WORK REQUIRED → Format the lines of the material from the one containing "will tap(435, 411)." through the one containing "tap(14, 168)" as a JSON list of strings, one string per line and blank lines omitted.

EXERCISE INPUT →

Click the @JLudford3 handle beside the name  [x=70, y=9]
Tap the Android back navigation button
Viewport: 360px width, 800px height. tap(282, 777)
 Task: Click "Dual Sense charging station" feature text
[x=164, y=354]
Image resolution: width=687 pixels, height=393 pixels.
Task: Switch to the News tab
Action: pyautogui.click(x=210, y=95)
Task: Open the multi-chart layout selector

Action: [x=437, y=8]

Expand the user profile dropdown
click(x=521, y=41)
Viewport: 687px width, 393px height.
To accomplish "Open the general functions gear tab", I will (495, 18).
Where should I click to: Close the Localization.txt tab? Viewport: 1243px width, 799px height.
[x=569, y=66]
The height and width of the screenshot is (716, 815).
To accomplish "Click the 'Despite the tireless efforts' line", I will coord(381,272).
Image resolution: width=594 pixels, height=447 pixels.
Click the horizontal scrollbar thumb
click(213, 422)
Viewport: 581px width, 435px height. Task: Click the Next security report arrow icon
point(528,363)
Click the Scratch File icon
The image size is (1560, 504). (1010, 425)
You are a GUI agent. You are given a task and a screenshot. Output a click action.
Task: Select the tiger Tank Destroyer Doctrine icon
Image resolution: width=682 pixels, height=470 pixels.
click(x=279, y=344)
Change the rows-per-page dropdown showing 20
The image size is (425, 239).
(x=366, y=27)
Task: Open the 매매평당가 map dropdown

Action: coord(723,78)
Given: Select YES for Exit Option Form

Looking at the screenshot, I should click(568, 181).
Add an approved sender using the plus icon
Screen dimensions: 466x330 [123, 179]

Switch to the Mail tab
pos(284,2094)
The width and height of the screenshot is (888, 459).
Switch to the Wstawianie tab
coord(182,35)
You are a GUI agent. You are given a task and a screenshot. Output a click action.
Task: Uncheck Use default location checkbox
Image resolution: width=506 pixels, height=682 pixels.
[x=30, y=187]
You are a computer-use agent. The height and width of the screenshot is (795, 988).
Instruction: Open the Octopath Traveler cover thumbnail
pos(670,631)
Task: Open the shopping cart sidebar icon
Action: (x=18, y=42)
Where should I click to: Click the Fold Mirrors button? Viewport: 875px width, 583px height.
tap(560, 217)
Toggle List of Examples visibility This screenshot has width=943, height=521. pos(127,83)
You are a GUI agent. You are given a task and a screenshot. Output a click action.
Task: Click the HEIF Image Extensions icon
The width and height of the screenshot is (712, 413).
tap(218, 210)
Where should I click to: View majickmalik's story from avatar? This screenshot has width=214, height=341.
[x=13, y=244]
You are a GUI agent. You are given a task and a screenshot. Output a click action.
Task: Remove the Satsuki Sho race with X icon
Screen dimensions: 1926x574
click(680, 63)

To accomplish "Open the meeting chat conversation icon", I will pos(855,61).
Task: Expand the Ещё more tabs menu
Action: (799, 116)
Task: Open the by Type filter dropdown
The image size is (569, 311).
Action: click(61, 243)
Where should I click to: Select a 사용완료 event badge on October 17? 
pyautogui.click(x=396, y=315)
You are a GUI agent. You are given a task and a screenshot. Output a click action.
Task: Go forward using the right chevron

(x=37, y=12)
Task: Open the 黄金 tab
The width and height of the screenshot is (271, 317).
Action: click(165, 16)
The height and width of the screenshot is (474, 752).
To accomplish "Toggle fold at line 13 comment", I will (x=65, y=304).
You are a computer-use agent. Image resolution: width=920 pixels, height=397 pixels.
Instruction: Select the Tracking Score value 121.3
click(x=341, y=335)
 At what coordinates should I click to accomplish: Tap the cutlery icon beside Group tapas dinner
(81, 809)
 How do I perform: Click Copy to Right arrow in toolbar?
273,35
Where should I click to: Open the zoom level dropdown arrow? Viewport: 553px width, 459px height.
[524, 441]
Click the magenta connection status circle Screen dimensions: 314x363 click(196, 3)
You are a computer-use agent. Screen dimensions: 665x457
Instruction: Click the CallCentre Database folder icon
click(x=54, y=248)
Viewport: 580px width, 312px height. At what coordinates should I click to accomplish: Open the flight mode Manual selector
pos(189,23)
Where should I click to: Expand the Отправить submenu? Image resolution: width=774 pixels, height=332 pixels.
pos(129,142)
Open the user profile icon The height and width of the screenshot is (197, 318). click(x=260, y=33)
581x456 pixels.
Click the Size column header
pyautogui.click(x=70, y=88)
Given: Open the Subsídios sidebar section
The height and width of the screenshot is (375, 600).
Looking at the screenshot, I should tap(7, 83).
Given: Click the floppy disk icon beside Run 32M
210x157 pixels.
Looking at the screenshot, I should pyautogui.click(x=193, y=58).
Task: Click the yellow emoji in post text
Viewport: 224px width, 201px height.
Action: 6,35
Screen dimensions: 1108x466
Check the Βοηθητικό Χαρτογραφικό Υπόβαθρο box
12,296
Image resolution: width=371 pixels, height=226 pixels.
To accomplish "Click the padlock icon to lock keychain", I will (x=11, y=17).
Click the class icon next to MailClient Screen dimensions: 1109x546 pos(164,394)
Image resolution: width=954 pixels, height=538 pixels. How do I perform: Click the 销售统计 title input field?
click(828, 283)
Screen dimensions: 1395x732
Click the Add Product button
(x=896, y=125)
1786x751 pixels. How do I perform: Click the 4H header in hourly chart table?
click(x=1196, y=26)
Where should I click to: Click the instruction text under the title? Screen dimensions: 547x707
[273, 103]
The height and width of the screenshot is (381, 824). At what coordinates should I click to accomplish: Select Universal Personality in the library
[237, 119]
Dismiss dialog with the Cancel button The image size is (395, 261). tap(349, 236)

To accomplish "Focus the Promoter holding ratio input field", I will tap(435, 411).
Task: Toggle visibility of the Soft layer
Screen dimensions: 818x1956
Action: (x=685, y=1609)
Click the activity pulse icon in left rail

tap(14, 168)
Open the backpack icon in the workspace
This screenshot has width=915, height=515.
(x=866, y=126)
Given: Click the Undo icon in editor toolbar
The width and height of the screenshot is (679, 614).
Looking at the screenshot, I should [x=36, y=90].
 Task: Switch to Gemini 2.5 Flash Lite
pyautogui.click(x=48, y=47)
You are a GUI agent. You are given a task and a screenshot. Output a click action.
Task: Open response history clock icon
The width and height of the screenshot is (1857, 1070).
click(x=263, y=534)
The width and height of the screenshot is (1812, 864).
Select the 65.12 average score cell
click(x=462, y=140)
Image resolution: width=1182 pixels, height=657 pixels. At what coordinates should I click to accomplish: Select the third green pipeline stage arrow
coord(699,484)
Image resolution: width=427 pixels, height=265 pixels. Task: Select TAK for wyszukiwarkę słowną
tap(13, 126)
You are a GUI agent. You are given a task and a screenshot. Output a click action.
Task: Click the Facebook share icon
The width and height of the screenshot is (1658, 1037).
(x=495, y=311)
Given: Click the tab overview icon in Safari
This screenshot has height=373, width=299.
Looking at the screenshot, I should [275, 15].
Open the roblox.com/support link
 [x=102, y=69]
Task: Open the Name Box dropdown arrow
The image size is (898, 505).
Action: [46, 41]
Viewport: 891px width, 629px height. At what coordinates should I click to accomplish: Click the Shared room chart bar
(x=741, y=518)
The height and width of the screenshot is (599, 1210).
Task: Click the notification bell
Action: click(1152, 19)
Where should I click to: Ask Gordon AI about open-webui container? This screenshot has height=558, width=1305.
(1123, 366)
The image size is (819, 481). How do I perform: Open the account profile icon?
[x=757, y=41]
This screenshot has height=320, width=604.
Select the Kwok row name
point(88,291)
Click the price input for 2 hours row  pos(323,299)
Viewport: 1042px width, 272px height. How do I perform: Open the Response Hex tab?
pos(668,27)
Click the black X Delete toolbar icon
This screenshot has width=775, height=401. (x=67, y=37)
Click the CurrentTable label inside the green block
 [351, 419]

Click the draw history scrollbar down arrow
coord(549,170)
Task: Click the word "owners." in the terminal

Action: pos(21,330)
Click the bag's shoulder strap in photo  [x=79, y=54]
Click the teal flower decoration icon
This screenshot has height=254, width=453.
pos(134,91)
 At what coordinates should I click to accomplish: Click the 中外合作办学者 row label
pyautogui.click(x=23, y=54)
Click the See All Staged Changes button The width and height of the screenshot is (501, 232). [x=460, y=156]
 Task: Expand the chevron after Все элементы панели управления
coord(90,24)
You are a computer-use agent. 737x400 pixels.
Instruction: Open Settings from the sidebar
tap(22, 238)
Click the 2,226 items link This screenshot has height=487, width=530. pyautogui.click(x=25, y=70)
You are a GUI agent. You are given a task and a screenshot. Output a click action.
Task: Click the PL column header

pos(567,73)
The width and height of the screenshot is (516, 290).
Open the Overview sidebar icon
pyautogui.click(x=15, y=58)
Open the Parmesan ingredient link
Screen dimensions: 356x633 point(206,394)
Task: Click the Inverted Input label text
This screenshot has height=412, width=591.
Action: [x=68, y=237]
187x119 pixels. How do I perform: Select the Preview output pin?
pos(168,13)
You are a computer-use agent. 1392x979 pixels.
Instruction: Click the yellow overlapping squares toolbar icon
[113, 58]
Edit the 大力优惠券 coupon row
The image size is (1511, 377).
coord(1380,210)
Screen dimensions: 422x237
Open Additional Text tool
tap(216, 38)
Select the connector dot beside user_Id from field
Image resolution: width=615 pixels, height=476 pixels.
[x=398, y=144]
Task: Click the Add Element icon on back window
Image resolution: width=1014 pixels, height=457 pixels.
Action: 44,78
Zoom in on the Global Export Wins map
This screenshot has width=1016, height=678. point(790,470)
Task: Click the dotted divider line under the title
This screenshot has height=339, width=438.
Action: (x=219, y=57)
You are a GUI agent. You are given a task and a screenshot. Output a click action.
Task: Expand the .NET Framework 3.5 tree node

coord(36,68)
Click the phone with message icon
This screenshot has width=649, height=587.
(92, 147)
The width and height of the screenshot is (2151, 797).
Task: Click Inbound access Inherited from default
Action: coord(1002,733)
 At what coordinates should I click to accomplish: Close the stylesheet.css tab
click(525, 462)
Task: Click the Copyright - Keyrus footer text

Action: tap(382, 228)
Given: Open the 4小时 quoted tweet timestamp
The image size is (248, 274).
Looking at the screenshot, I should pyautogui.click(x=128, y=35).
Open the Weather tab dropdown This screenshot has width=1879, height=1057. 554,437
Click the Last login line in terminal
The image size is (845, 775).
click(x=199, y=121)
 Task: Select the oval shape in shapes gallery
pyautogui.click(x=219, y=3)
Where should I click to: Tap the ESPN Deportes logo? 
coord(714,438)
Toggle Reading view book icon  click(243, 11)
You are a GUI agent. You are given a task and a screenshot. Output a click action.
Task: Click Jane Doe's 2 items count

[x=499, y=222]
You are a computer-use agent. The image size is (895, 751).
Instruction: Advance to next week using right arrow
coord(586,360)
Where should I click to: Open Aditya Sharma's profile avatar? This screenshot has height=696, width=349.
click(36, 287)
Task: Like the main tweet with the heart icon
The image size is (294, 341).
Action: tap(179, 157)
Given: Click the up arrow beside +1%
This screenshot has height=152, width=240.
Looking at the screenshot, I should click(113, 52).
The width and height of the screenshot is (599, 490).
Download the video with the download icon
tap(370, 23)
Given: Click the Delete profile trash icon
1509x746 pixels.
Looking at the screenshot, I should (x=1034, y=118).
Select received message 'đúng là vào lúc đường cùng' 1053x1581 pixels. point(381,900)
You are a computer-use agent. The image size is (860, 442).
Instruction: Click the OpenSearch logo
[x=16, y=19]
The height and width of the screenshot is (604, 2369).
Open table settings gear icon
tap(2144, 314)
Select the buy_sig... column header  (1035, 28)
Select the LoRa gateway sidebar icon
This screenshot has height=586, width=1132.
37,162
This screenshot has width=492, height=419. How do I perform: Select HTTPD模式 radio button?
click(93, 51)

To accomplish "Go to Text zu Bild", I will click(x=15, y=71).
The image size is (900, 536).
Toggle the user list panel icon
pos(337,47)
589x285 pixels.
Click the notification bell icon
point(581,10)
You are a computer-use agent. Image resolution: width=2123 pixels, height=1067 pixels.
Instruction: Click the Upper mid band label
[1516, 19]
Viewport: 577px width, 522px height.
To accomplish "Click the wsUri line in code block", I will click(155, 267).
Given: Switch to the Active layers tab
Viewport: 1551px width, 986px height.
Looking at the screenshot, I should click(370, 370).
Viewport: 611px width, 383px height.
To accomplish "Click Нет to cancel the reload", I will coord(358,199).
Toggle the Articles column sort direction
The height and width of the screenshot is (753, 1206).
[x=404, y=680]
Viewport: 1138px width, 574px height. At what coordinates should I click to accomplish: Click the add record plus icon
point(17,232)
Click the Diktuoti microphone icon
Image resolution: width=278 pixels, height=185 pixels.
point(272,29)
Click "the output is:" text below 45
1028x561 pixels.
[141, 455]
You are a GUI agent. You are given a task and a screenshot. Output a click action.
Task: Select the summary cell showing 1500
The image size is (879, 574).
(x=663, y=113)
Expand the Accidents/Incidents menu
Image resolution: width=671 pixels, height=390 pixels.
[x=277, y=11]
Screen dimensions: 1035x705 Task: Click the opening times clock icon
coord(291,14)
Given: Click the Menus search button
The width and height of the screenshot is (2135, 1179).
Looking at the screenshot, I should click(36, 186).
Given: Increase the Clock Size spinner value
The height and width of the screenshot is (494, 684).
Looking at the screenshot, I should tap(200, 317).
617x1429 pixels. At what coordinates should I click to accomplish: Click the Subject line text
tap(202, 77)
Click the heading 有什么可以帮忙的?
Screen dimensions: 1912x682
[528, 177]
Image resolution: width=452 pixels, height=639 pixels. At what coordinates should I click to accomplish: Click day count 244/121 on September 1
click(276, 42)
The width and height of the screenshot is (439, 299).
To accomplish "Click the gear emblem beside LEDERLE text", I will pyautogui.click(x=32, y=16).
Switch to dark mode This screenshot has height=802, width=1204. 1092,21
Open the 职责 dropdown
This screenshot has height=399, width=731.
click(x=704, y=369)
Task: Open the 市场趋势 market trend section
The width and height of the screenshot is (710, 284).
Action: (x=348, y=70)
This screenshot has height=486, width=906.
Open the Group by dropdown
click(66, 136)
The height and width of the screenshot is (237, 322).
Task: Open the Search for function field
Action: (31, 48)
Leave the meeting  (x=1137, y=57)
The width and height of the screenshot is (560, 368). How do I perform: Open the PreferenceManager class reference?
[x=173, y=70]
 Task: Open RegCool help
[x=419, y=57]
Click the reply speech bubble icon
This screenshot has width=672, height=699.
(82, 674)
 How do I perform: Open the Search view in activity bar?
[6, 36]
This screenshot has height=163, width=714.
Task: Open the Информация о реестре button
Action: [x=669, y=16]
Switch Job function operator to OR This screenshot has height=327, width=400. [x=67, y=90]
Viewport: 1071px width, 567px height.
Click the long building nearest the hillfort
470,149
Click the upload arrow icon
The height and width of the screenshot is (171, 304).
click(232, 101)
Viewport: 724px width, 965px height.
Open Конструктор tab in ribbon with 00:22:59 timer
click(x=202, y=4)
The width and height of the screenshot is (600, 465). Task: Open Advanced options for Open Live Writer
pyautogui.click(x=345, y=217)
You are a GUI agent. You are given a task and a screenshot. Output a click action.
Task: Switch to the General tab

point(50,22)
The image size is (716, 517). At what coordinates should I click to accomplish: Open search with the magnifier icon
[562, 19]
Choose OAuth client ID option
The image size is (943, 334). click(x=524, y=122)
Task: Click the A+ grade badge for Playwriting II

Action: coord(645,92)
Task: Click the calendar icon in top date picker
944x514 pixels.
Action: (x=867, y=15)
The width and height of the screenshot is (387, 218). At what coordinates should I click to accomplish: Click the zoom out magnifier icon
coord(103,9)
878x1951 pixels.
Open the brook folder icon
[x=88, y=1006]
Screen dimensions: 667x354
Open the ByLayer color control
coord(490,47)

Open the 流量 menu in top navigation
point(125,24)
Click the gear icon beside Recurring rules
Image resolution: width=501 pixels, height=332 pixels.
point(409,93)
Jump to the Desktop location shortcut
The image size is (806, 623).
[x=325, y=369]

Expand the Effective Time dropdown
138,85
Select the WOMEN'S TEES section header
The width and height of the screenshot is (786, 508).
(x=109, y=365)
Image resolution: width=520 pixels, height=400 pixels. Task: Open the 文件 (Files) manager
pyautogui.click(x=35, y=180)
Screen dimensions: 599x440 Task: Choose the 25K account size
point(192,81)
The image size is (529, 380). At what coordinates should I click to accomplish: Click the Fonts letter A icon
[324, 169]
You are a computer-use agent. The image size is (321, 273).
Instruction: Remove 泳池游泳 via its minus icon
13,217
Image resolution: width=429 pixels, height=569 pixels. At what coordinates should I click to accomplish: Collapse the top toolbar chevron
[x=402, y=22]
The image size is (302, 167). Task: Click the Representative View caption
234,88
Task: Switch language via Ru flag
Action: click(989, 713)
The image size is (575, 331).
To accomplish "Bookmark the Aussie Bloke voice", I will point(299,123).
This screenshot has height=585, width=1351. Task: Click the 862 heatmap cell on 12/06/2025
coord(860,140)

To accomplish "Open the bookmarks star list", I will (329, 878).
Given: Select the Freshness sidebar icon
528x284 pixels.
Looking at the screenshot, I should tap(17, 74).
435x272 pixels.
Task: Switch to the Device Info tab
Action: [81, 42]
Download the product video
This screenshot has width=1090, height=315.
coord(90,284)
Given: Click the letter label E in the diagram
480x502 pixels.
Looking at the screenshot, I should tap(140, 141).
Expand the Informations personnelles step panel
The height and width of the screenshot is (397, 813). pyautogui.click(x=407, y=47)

SOLVED PROBLEM →
[
  "To accomplish \"Focus the Promoter holding ratio input field\", I will tap(435, 411).",
  "Task: Toggle visibility of the Soft layer",
  "Screen dimensions: 818x1956",
  "Action: (x=685, y=1609)",
  "Click the activity pulse icon in left rail",
  "tap(14, 168)"
]